Aminothiazolone Inhibitors Disrupt the Protein–RNA Interaction of METTL16 and Modulate the m ⁶A RNA Modification

Targeting RNA-binding and modifying proteins via small molecules to modulate post-transcriptional modifications have emerged as a new frontier for chemical biology and therapeutic research. One such RNA-binding protein that regulates the most prevalent eukaryotic RNA modification, N ⁶-methyladenosine (m ⁶A), is the methyltransferase-like protein 16 (METTL16), which plays an oncogenic role in cancers by cofunctioning with other nucleic acid-binding proteins.

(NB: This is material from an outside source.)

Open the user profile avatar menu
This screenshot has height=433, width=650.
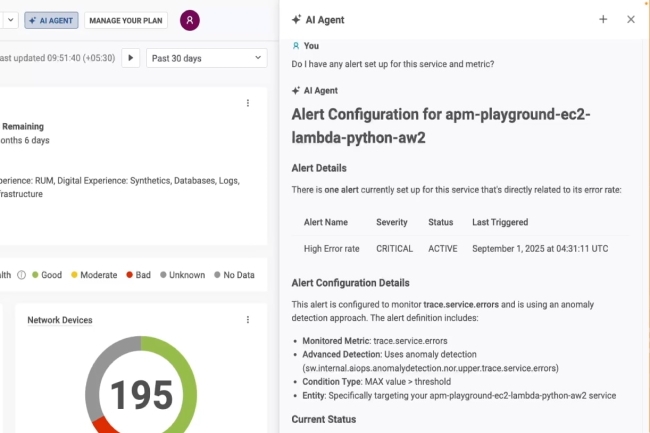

To date, no potent small-molecule inhibitor of METTL16 or modulator interfering with the METTL16–RNA interaction has been reported and validated, highlighting the unmet need to develop such small molecules to investigate the METTL16-involved regulatory network. Herein, we described the identification of a series of first-in-class aminothiazolone METTL16 inhibitors via a discovery pipeline that started with a fluorescence-polarization (FP)-based screening. Structural optimization of the initial hit yielded inhibitors, such as compound 45, that showed potent single-digit micromolar inhibition activity against the METTL16-RNA binding. The identified aminothiazolone inhibitors can be useful probes to elucidate the biological function of METTL16 upon perturbation and evaluate the therapeutic potential of METTL16 inhibition via small molecules at the post-transcriptional level.